Without lots of opportunities (eyeballs) constantly pouring into the top of the hopper, you can forget about meaningful sales. This is why the marketing and creative design department should be every salesperson’s best friend. Their ability to create eye catching and engaging content that turns a member of the public into a Marketing Qualified Lead (MQL) is a critical first stage in the sales process. So, get cosy with your marketing colleagues as they are key to your future success.
#2. Be relentless
Considering that, on average, 2-8% of aware parties convert to engaged, it stands to reason that Considering that, on average, 2-8% of aware parties convert to engaged, it stands to reason that EVERY effort should be made to push these precious few MQL leads further down the sales funnel, And yet, in most professional services firms we speak to, there is no defined or understood process for when a lead is generated (from any channel). From the moment someone moves from aware to engaged, you have 24hrs or less to develop this engagement. Otherwise, your lead will look elsewhere. When asked about enquiry management, the common answers (and challenges associated with these answers) received from firm’s include:
effort should be made to push these precious few MQL leads further down the sales funnel, And yet, in most professional services firms we speak to, there is no defined or understood process for when a lead is generated (from any channel). From the moment someone moves from aware to engaged, you have 24hrs or less to develop this engagement. Otherwise, your lead will look elsewhere. When asked about enquiry management, the common answers (and challenges associated with these answers) received from firm’s include:
Answer | Challenge |
“Partner X (busiest and most senior partner in the group) receives all responses” | This approach is not practical. Efficient, or cost effective. Their role should not be to qualify leads. Consider giving this to a more junior member of the team (great development opportunity). |
“Marketing pick up all website enquiries…” | Given the breadth they have to cover, it is unlikely the marketing team with have sufficient depth of knowledge to qualify a lead. See above for solution. |
“We’ve set up a distribution list for all responses…” | At LINAR we call this the TEFLON ™ approach. Everyone in the distribution list believes that everyone else in the distribution list will pick up the enquiry and so no does! Identify 1/2 people max to qualify leads in a timely manner. |
The common result of a lack of process is leakage (your funnel turns to a sieve) between Awareness & Engagement. Put another way, all that time and effort invested by you and your marketing team in developing a sh^t hot campaign, combined with the pain of convincing your lawyer/accountant/engineering colleagues for a meagre advertising and launch spend, is wasted because you’re losing a proportion of the precious leads you’ve fought so hard to won.

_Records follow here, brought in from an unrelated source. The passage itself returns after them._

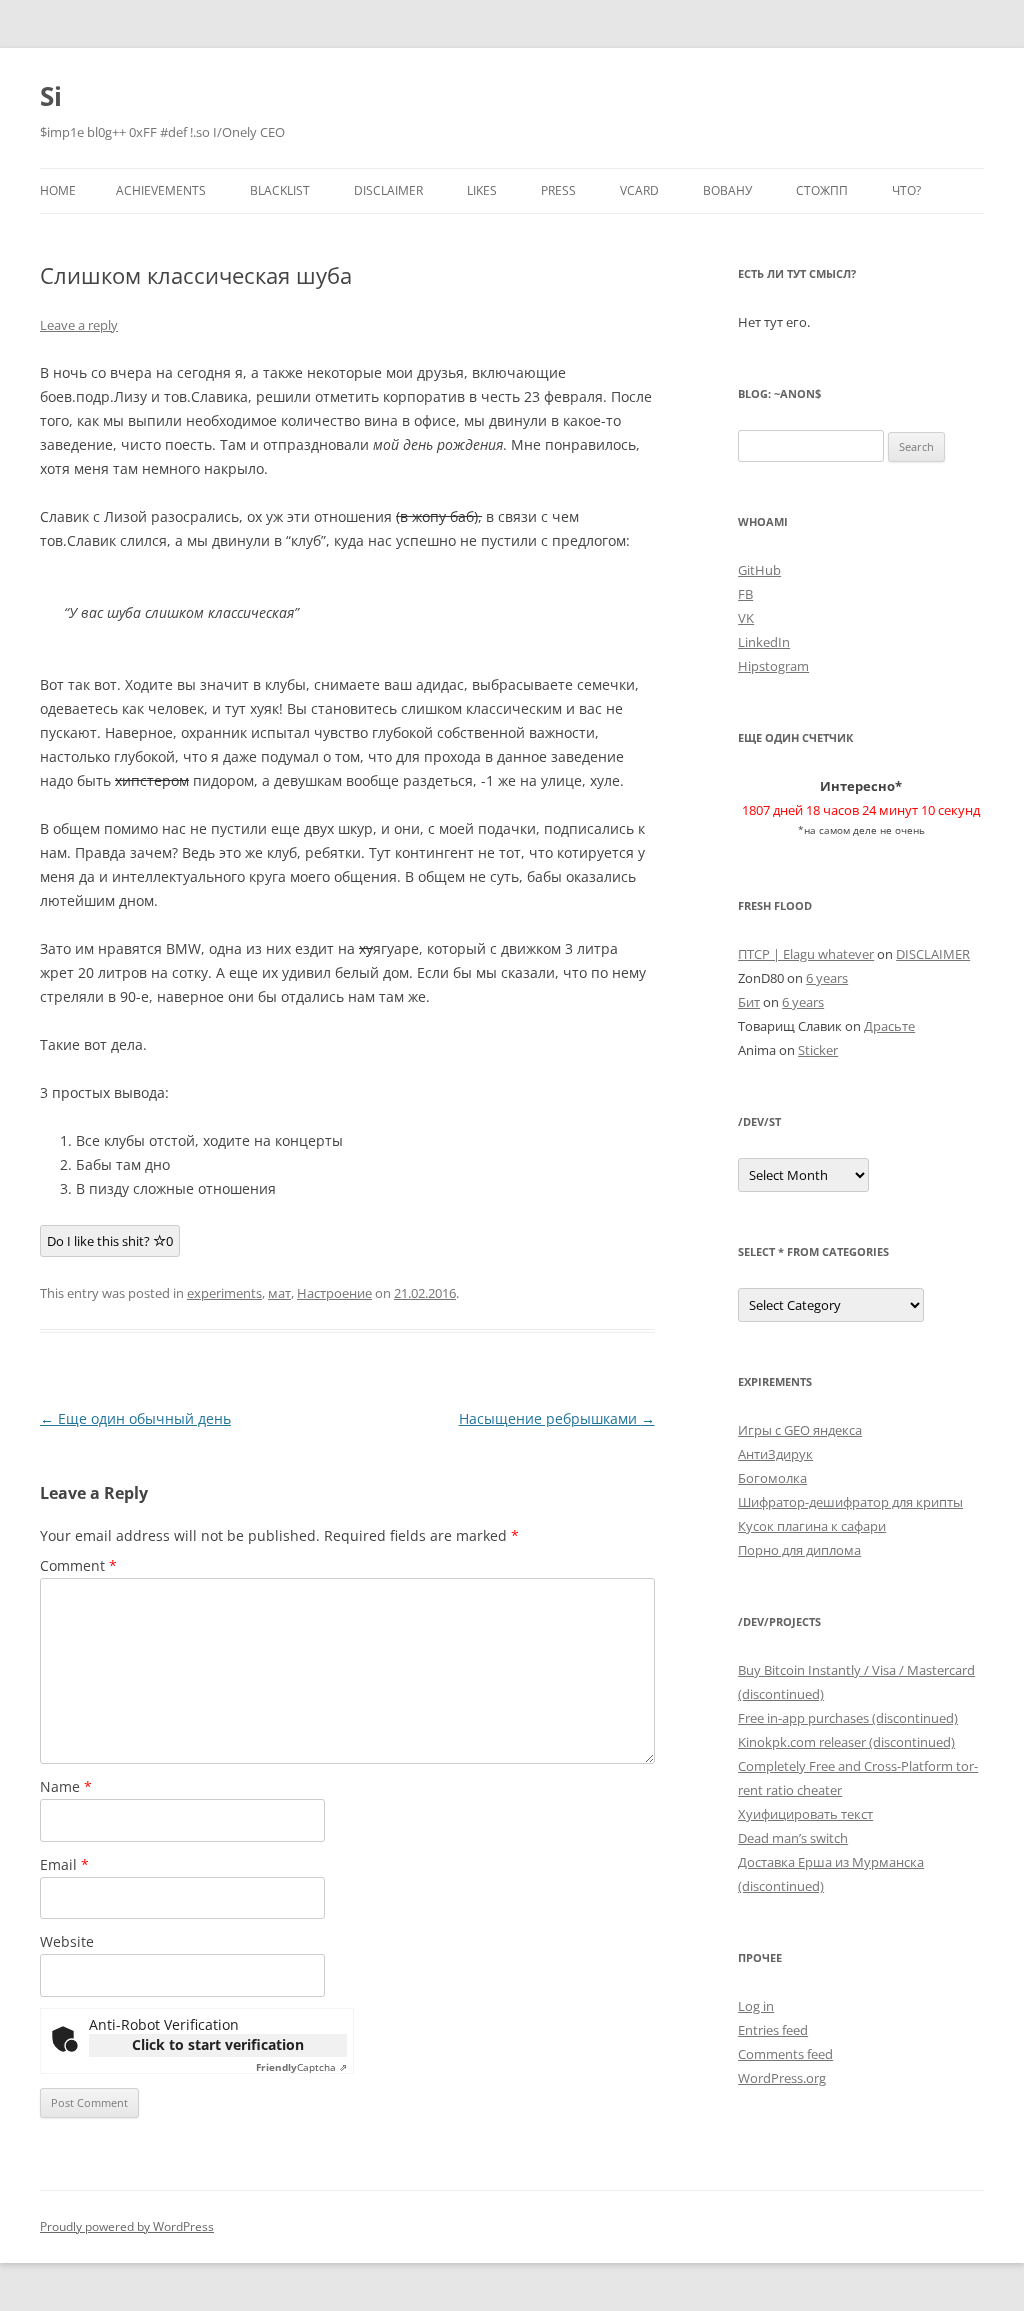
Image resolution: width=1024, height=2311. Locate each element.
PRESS (558, 190)
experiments (224, 1293)
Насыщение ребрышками (557, 1418)
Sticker (818, 1050)
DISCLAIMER (388, 190)
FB (745, 594)
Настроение (334, 1293)
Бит (749, 1002)
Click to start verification (218, 2044)
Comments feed (785, 2054)
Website (67, 1941)
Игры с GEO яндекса (800, 1430)
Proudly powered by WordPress (127, 2226)
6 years (827, 978)
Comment (78, 1565)
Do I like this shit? (110, 1241)
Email (64, 1864)
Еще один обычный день (135, 1418)
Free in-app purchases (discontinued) (848, 1718)
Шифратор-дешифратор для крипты (850, 1502)
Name (66, 1786)
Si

So please, please, please, if you remember one thing from this email today, define your process for enquiry management and follow EVERY SINGLE LEAD up as it may result in a sale.
#3. A non-response does not mean “no”
Here’s some top line sales stats for you from the team at Hubspot.
We’ve spoken previously about the excuses given for not following up on a lead. “Don’t want to disturb them.” “Don’t want to look desperate.” “If they were interested, they would have responded already”. And my personal favourite, “I don’t want to come across as salesy!” These excuses demonstrate a lack of resilience and confidence in the sales process, which, let’s face it, has more rejections than wins.
The key here is to persevere. At LINAR Consulting we chase down EVERY lead to one of two conclusions:
- I’m buying what you’re selling. Wahey! High fives all round; or
- I’m not buying what you’re selling. OK. Let’s (i) understand the reason why and (ii) put you on the list for a catch up in six months when your situation might have changed.